▸ Exercise instructions:
Could you change "computer-use agent" to "screen-control agent" everywhere it appears in the data below and keep everything else the same?

Target pointing data

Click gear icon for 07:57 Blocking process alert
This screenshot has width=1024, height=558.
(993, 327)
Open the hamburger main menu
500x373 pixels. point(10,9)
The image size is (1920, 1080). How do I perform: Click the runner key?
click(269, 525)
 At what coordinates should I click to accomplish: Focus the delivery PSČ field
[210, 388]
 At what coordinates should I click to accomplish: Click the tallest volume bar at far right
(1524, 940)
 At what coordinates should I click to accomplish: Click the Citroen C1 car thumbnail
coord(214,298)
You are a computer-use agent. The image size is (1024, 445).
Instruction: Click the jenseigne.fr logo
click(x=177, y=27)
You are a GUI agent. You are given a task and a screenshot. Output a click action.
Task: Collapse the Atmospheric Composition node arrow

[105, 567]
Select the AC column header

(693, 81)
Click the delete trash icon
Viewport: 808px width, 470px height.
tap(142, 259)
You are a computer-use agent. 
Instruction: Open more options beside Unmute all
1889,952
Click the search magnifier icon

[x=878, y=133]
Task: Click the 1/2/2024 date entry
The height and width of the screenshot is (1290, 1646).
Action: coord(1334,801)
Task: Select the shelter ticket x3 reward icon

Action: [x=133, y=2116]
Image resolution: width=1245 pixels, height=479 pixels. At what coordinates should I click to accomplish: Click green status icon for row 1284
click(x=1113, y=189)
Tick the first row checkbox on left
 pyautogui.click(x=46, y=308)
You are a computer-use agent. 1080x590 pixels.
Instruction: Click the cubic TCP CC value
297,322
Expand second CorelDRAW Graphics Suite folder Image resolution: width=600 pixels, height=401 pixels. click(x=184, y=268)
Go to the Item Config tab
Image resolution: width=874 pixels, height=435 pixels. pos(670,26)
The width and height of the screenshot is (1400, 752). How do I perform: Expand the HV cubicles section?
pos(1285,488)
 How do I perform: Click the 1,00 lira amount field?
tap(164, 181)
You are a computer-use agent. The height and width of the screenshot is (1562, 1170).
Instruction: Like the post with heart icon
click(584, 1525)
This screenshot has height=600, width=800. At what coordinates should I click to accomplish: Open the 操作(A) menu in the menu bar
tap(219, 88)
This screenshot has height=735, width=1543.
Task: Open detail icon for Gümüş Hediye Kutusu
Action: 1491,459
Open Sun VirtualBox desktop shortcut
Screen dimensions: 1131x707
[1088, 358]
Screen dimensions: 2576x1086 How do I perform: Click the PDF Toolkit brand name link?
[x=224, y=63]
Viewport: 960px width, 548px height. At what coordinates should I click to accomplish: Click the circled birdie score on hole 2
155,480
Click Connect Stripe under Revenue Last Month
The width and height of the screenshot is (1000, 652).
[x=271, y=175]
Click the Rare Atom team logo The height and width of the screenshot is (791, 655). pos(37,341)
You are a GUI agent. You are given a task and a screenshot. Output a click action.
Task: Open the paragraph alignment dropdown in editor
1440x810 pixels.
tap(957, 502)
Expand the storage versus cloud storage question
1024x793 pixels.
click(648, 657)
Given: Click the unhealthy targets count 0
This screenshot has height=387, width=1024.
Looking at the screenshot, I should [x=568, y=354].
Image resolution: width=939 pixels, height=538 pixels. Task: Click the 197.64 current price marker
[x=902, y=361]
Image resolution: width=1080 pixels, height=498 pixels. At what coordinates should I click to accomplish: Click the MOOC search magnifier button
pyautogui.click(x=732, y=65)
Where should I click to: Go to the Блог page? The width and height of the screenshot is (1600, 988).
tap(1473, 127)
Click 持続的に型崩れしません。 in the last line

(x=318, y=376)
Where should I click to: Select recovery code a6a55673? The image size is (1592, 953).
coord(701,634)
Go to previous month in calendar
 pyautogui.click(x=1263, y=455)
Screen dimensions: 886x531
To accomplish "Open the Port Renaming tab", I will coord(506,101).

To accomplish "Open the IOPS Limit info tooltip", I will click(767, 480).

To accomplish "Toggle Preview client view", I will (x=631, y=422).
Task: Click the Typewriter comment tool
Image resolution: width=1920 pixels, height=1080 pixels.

▸ Solution to this task:
Click gear icon for 07:57 Blocking process alert
This screenshot has width=1024, height=558.
(993, 327)
Open the hamburger main menu
500x373 pixels. point(10,9)
The image size is (1920, 1080). How do I perform: Click the runner key?
click(269, 525)
 At what coordinates should I click to accomplish: Focus the delivery PSČ field
[210, 388]
 At what coordinates should I click to accomplish: Click the tallest volume bar at far right
(1524, 940)
 At what coordinates should I click to accomplish: Click the Citroen C1 car thumbnail
coord(214,298)
You are a screen-control agent. The image size is (1024, 445).
Instruction: Click the jenseigne.fr logo
click(x=177, y=27)
You are a GUI agent. You are given a task and a screenshot. Output a click action.
Task: Collapse the Atmospheric Composition node arrow

[105, 567]
Select the AC column header

(693, 81)
Click the delete trash icon
Viewport: 808px width, 470px height.
tap(142, 259)
You are a screen-control agent. 
Instruction: Open more options beside Unmute all
1889,952
Click the search magnifier icon

[x=878, y=133]
Task: Click the 1/2/2024 date entry
The height and width of the screenshot is (1290, 1646).
Action: coord(1334,801)
Task: Select the shelter ticket x3 reward icon

Action: [x=133, y=2116]
Image resolution: width=1245 pixels, height=479 pixels. At what coordinates should I click to accomplish: Click green status icon for row 1284
click(x=1113, y=189)
Tick the first row checkbox on left
 pyautogui.click(x=46, y=308)
You are a screen-control agent. 1080x590 pixels.
Instruction: Click the cubic TCP CC value
297,322
Expand second CorelDRAW Graphics Suite folder Image resolution: width=600 pixels, height=401 pixels. click(x=184, y=268)
Go to the Item Config tab
Image resolution: width=874 pixels, height=435 pixels. pos(670,26)
The width and height of the screenshot is (1400, 752). How do I perform: Expand the HV cubicles section?
pos(1285,488)
 How do I perform: Click the 1,00 lira amount field?
tap(164, 181)
You are a screen-control agent. The height and width of the screenshot is (1562, 1170).
Instruction: Like the post with heart icon
click(584, 1525)
This screenshot has height=600, width=800. At what coordinates should I click to accomplish: Open the 操作(A) menu in the menu bar
tap(219, 88)
This screenshot has height=735, width=1543.
Task: Open detail icon for Gümüş Hediye Kutusu
Action: 1491,459
Open Sun VirtualBox desktop shortcut
Screen dimensions: 1131x707
[1088, 358]
Screen dimensions: 2576x1086 How do I perform: Click the PDF Toolkit brand name link?
[x=224, y=63]
Viewport: 960px width, 548px height. At what coordinates should I click to accomplish: Click the circled birdie score on hole 2
155,480
Click Connect Stripe under Revenue Last Month
The width and height of the screenshot is (1000, 652).
[x=271, y=175]
Click the Rare Atom team logo The height and width of the screenshot is (791, 655). pos(37,341)
You are a GUI agent. You are given a task and a screenshot. Output a click action.
Task: Open the paragraph alignment dropdown in editor
1440x810 pixels.
tap(957, 502)
Expand the storage versus cloud storage question
1024x793 pixels.
click(648, 657)
Given: Click the unhealthy targets count 0
This screenshot has height=387, width=1024.
Looking at the screenshot, I should [x=568, y=354].
Image resolution: width=939 pixels, height=538 pixels. Task: Click the 197.64 current price marker
[x=902, y=361]
Image resolution: width=1080 pixels, height=498 pixels. At what coordinates should I click to accomplish: Click the MOOC search magnifier button
pyautogui.click(x=732, y=65)
Where should I click to: Go to the Блог page? The width and height of the screenshot is (1600, 988).
tap(1473, 127)
Click 持続的に型崩れしません。 in the last line

(x=318, y=376)
Where should I click to: Select recovery code a6a55673? The image size is (1592, 953).
coord(701,634)
Go to previous month in calendar
 pyautogui.click(x=1263, y=455)
Screen dimensions: 886x531
To accomplish "Open the Port Renaming tab", I will coord(506,101).

To accomplish "Open the IOPS Limit info tooltip", I will click(767, 480).

To accomplish "Toggle Preview client view", I will (x=631, y=422).
Task: Click the Typewriter comment tool
Image resolution: width=1920 pixels, height=1080 pixels.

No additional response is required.